Human-in-the-loop for a Disconnection Aware Retrosynthesis
Abstract
In single-step retrosynthesis, a target molecule is broken down by considering the bonds to be changed and/or functional group interconversions. In modern computer-assisted synthesis planning tools, the predictions of these changes are typically carried out automatically. Several deep-learning-based approaches to single-step retrosynthesis treat the prediction of possible disconnections as a translation task, relying on the use of the Transformer architecture [1] and the simplified molecular-input line-entry system (SMILES) [2,3] notation [4-7]. Given a target molecule, these approaches suggest the best set of precursors (i.e. reactants, and possibly other reagents) as the translation's outcome, with the possibility to generate multiple such sets.
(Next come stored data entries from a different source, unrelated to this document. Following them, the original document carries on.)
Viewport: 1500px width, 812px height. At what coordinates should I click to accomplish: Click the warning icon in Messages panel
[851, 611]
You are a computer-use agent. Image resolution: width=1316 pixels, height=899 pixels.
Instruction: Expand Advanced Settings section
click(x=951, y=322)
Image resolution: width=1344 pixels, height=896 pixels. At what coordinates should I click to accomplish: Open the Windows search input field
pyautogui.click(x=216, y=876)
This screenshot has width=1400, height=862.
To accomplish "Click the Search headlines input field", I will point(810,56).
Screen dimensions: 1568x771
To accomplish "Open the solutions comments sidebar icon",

One possible downside of such models is that they provide chemists little control over the disconnections they want to investigate for a given target molecule. The recommended precursors are not guaranteed to be consistent with the chemist's desired disconnections because the single-step retrosynthetic models suggest the precursors thought to be optimal based on the training dataset. In this work, we extend transformer-based models for single-step retrosynthesis in order to enhance the control by chemists when determining a retrosynthetic route by exploring user-defined disconnections. We developed a 'human-in-the-loop' component that combines expert knowledge and experience with the power of deep learning. We can therefore use human knowledge and decision-making strategies that statistical and machine learning algorithms cannot yet encode due to a lack of relevant training data to provide an enhanced experience in retrosynthetic problems. [1] Vaswani, A. et al.; Advances in neural information processing systems 2017, 5998–6008. [2] Weininger, D.; J. Chem. Inf. Comput. Sci. 1988, 28, 31–36. [3] Weininger, D.; Weininger, A.; Weininger, J. L.; J. Chem. Inf. Comput. Sci. 1989, 29, 97–101. [4] Yang, Q. et al.; Chem. Commun. 2019, 55, 12152–12155. [5] Karpov, P.; Godin, G.; and Tetko, I. V.; International Conference on Artificial Neural Networks 2019, 817–830. [6] Duan, H.; Wang, L.; Zhang, C.; Guo, L.; and Li, J.; RSC Adv. 2020, 10, 1371–1378. [7] Schwaller, P. et al.; Chem. Sci. 2020, 11, 3316–3325.